Pembayaran pajak yang masih harus dibayar atau pajak terutang tersebut dilakukan sebelum Wajib Pajak membagikan harta kepada kreditur atau pemegang saham, hal ini sebagaimana diatur dalam Pasal 21 ayat (3a) KUP, yang berbunyi sebagai berikut :
“Dalam hal Wajib Pajak dinyatakan pailit, bubar, atau dilikuidasi maka kurator, likuidator, atau orang atau badan yang ditugasi untuk melakukan pemberesan dilarang membagikan harta Wajib Pajak dalam pailit, pembubaran atau likuidasi kepada pemegang saham atau kreditur lainnya sebelum menggunakan harta tersebut untuk membayar utang pajak Wajib Pajak tersebut”.

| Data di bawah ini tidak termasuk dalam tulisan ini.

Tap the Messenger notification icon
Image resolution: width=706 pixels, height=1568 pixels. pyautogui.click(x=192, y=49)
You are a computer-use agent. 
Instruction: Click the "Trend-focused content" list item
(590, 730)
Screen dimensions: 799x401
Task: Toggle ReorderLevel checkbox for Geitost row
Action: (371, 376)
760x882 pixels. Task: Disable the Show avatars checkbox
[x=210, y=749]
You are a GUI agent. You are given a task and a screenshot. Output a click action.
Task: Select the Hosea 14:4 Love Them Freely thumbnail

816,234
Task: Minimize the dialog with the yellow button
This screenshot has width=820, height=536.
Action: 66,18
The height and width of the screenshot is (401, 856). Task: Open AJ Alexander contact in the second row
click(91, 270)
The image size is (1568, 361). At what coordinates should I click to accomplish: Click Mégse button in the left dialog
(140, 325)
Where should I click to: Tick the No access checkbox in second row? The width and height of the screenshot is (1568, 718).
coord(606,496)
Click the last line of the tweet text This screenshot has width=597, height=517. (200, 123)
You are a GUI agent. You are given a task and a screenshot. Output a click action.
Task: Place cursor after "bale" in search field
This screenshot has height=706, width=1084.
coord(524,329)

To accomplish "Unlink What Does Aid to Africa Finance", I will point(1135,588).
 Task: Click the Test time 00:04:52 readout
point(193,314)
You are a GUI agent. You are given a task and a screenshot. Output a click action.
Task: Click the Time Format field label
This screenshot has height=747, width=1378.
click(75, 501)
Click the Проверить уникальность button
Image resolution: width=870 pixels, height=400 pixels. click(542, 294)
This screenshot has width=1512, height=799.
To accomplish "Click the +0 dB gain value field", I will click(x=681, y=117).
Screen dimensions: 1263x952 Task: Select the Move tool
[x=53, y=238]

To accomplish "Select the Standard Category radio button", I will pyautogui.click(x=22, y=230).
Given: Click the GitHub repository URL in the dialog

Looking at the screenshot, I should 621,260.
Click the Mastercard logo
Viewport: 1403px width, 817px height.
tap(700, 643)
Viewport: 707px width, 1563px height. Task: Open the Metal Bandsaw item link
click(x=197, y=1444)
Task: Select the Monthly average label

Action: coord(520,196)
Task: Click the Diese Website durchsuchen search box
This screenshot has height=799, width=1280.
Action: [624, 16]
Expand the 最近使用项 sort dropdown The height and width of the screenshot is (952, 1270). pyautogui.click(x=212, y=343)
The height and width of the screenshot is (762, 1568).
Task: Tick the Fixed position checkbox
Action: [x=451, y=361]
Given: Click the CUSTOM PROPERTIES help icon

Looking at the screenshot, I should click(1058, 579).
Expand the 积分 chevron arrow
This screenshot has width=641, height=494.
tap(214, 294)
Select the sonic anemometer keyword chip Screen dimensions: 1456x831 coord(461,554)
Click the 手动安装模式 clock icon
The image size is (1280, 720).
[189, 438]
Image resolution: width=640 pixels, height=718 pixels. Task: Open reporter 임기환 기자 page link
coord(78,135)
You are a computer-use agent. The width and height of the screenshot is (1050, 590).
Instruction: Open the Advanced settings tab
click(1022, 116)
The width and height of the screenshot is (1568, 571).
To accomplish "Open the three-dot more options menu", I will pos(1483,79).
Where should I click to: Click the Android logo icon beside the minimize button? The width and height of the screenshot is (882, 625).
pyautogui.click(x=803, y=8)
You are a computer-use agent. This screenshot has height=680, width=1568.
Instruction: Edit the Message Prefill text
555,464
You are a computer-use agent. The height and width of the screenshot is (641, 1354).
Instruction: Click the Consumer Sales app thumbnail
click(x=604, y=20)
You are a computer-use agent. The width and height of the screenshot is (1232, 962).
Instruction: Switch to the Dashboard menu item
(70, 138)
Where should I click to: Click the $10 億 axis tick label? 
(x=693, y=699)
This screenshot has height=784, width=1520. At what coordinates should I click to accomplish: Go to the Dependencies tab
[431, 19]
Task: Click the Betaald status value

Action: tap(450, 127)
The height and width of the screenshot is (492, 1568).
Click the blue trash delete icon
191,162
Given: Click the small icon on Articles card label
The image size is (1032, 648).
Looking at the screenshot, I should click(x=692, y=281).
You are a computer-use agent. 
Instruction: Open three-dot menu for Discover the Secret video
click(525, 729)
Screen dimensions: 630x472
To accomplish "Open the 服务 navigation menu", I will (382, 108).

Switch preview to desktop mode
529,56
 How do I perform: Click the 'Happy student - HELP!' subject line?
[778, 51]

Hak untuk melakukan penagihan pajak, termasuk bunga, denda, kenaikan, dan biaya penagihan pajak, daluwarsa setelah melampaui waktu 5 (lima) tahun (Pasal 22 ayat (1) UU KUP).
Penghapusan NPWP
Ketika Perseroan telah dibubarkan secara resmi, maka langkah berikutnya adalah melakukan Penghapusan NPWP, hal ini sebagaimana diatur dalam Pasal 11 ayat (1) huruf d Keputusan Direktur Jenderal Pajak Nomor Kep : 161/Pj./2001 tentang Jangka Waktu Pendaftaran Dan Pelaporan Kegiatan Usaha, Tata Cara Pendaftaran Dan Penghapusan Nomor Pokok Wajib Pajak, Serta Pengukuhan Dan Pencabutan Pengukuhan Pengusaha Kena Pajak (“Keputusan Dirjen Pajak”), yang berbunyi sebagai berikut:
“Penghapusan Nomor Pokok Wajib Pajak dilakukan dalam hal :”
Penghapusan Nomor Pokok Wajib Pajak tersebut dapat dilakukan apabila utang pajak telah dilunasi atau hak untuk melakukan penagihan telah daluwarsa, kecuali dari hasil pemeriksaan pajak diketahui bahwa utang pajak tersebut tidak dapat atau tidak mungkin ditagih lagi disebabkan karena :
- Wajib Pajak orang pribadi meninggal dunia dengan tidak meninggalkan harta warisan dan tidak mempunyai ahli waris, atau ahli waris tidak dapat ditemukan;
- Wajib Pajak tidak mempunyai harta kekayaan lagi; atau
- sebab lain sesuai dengan hasil pemeriksaan.